Feasibility of Hidden Markov Models for the Description of Time-Varying Physiologic State After Severe Traumatic Brain Injury.

Abstract

Objective: Continuous assessment of physiology after traumatic brain injury (TBI) is essential to prevent secondary brain insults. The present work aims at the development a method for detecting physiological states associated with outcome from time-series physiological measurements using a Hidden Markov Model (HMM). Design: Unsupervised clustering of hourly values of intracranial/cerebral perfusion pressure (ICP/CPP), the compensatory reserve index (RAP), and autoregulation status (PRx) was attempted using a HMM. A ternary state variable was learned to classify the patient’s physiological state at any point in time into three categories (‘good’, ‘intermediate’ or ‘poor) and determined the physiological parameters associated with each state. Setting: The proposed HMM was trained and applied on a large dataset (28,939 hours of data) using a stratified 20-fold cross-validation.

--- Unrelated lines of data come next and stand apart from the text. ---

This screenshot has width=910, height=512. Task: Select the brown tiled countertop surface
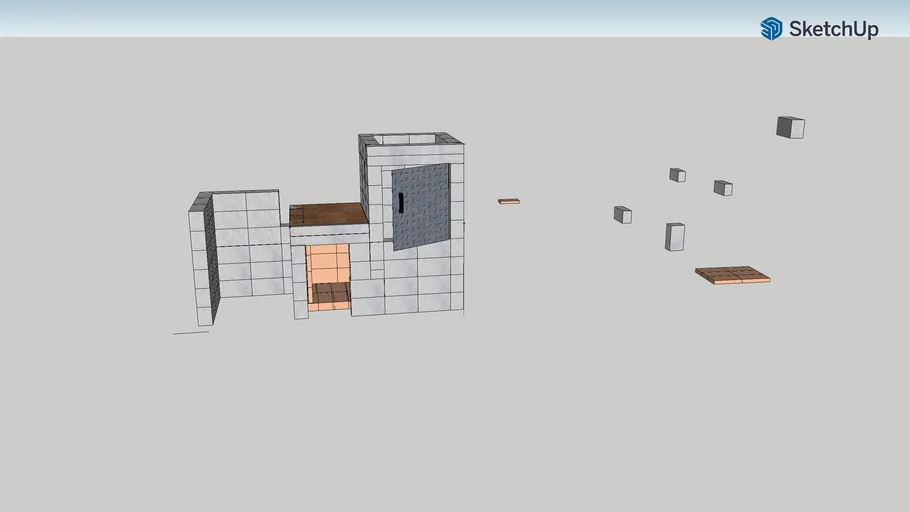(x=327, y=214)
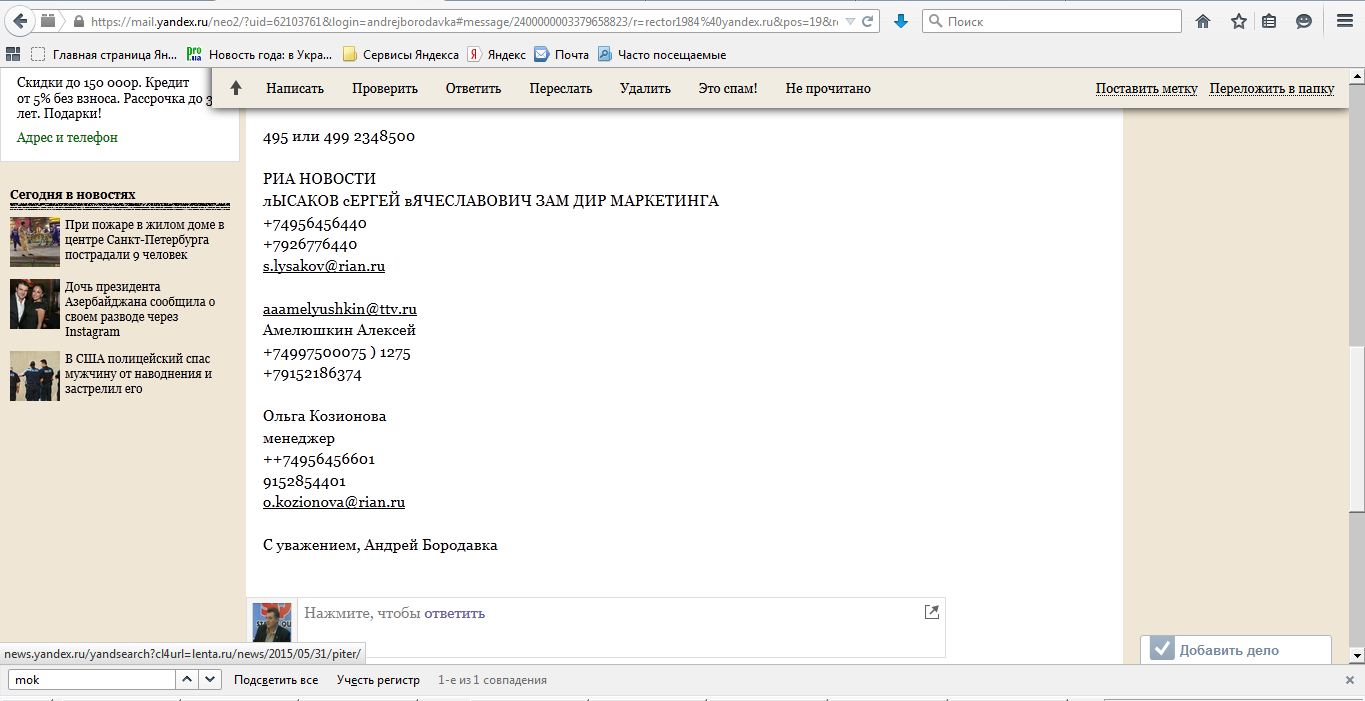Check the 'Добавить дело' checkbox
Image resolution: width=1365 pixels, height=701 pixels.
(1161, 649)
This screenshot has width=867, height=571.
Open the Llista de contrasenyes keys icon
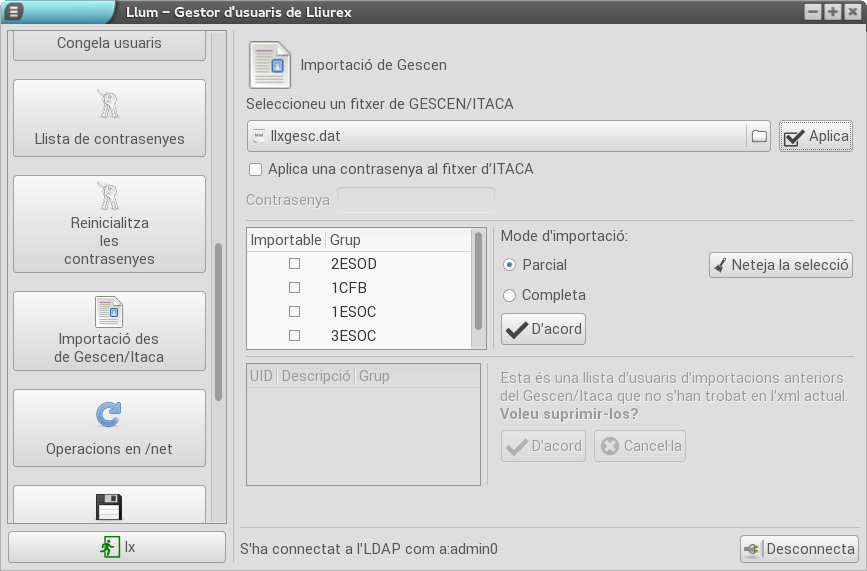[x=108, y=104]
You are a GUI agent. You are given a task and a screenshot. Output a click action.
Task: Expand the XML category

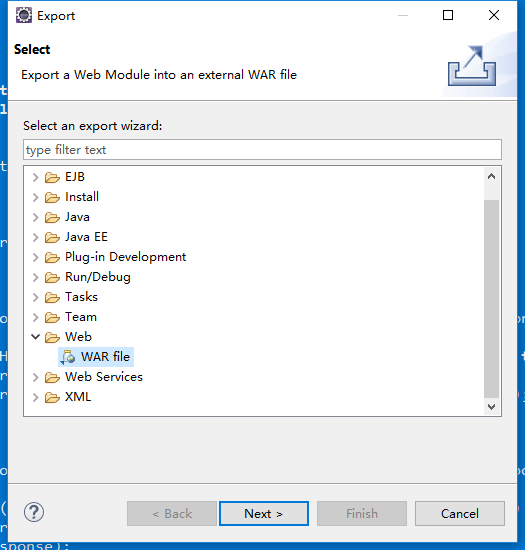(x=35, y=397)
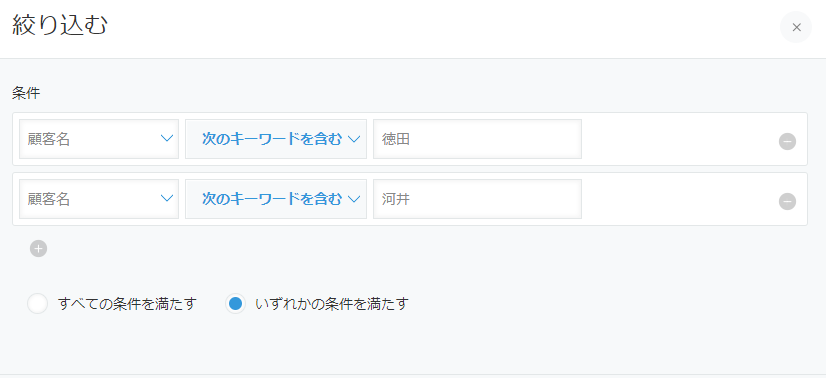
Task: Click the すべての条件を満たす label text
Action: tap(127, 304)
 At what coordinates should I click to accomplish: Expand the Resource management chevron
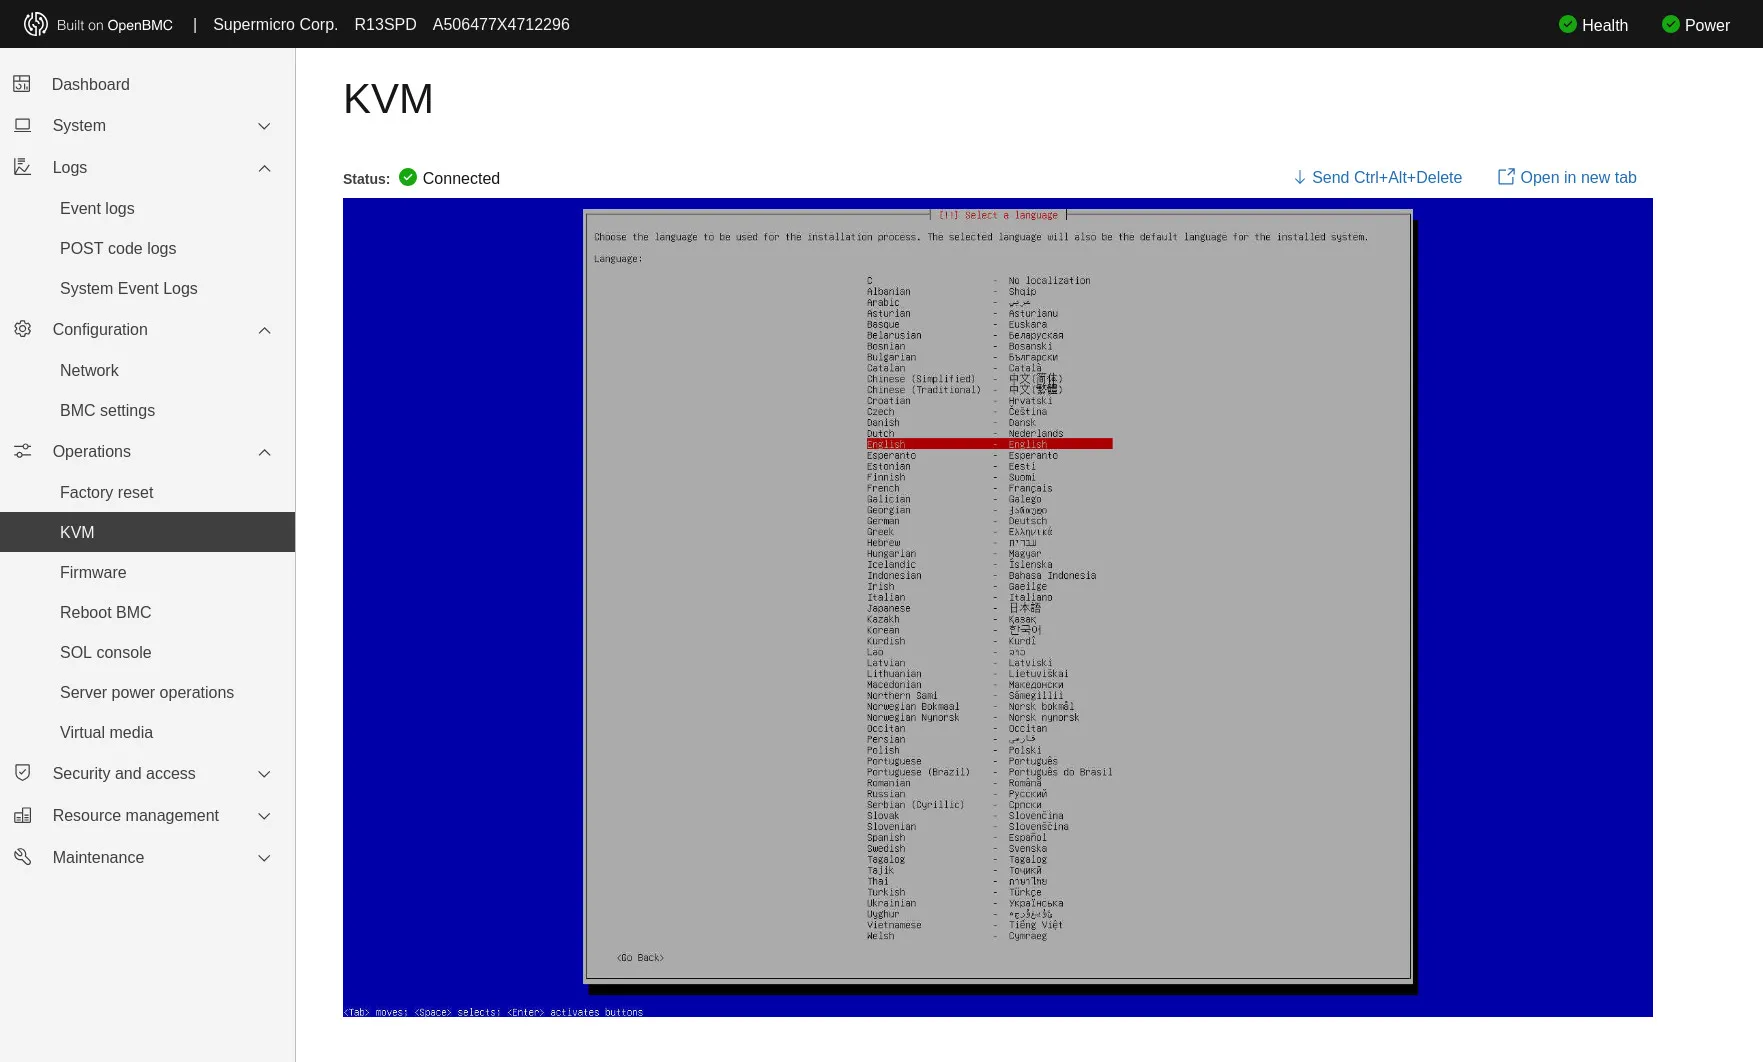point(264,816)
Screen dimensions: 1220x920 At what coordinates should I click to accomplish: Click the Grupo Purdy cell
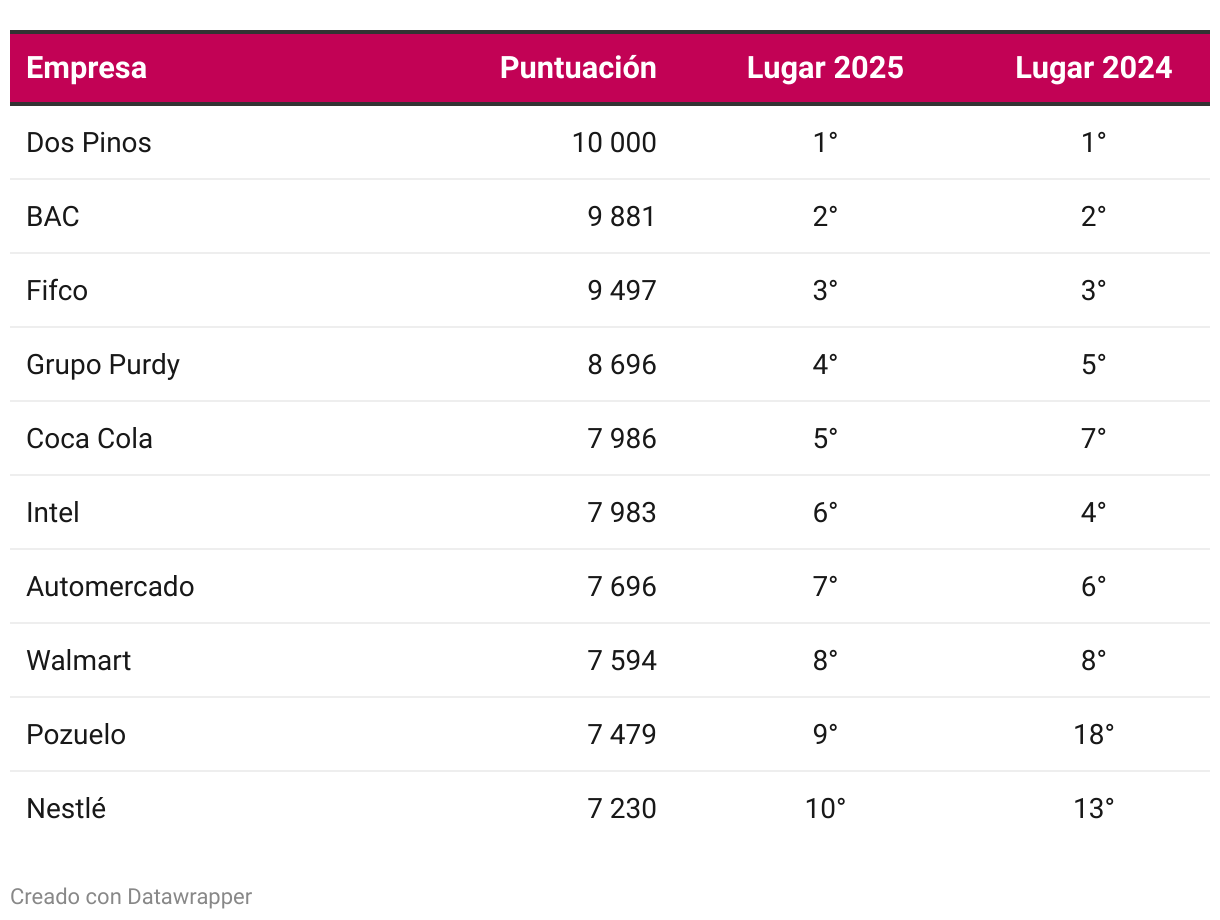click(103, 365)
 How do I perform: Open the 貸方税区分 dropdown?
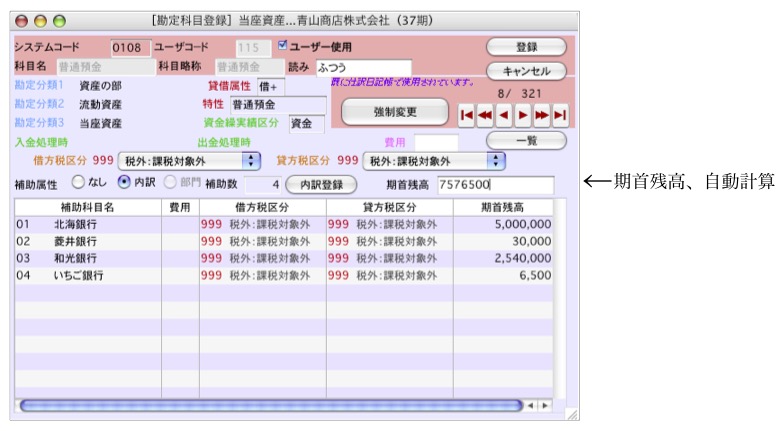(x=433, y=161)
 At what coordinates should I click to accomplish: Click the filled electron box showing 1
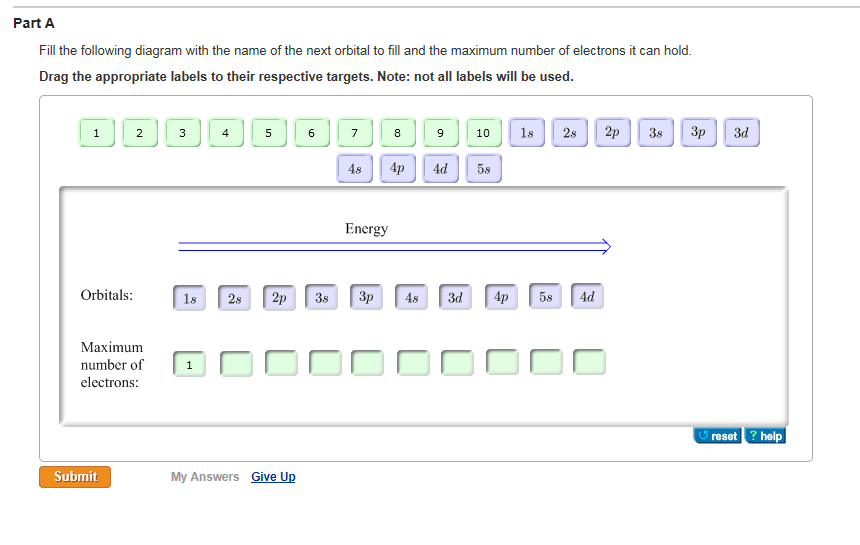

Patients: The data was collected from 379 TBI patients admitted to Addenbrooke’s Hospital, Cambridge between 2002 and 2011. Intervention: Retrospective observational analysis. Measurements and Main Results: Unsupervised training of the HMM yielded states characterized by ICP, CPP, RAP and PRx that were physiologically plausible. The resulting classifier retained a dose-dependent prognostic ability. Dynamic analysis suggested that the HMM was stable over short periods of time consistent with typical timescales for TBI pathogenesis. Conclusions: To our knowledge, this is the first application of unsupervised learning to multidimensional time-series TBI physiology. We demonstrated that clustering using a HMM can reduce a complex set of physiological variables to a simple sequence of clinically plausible time-sensitive physiological states while retaining prognostic information in a dose-dependent manner. Such states may provide a more natural and parsimonious basis for triggering intervention decisions.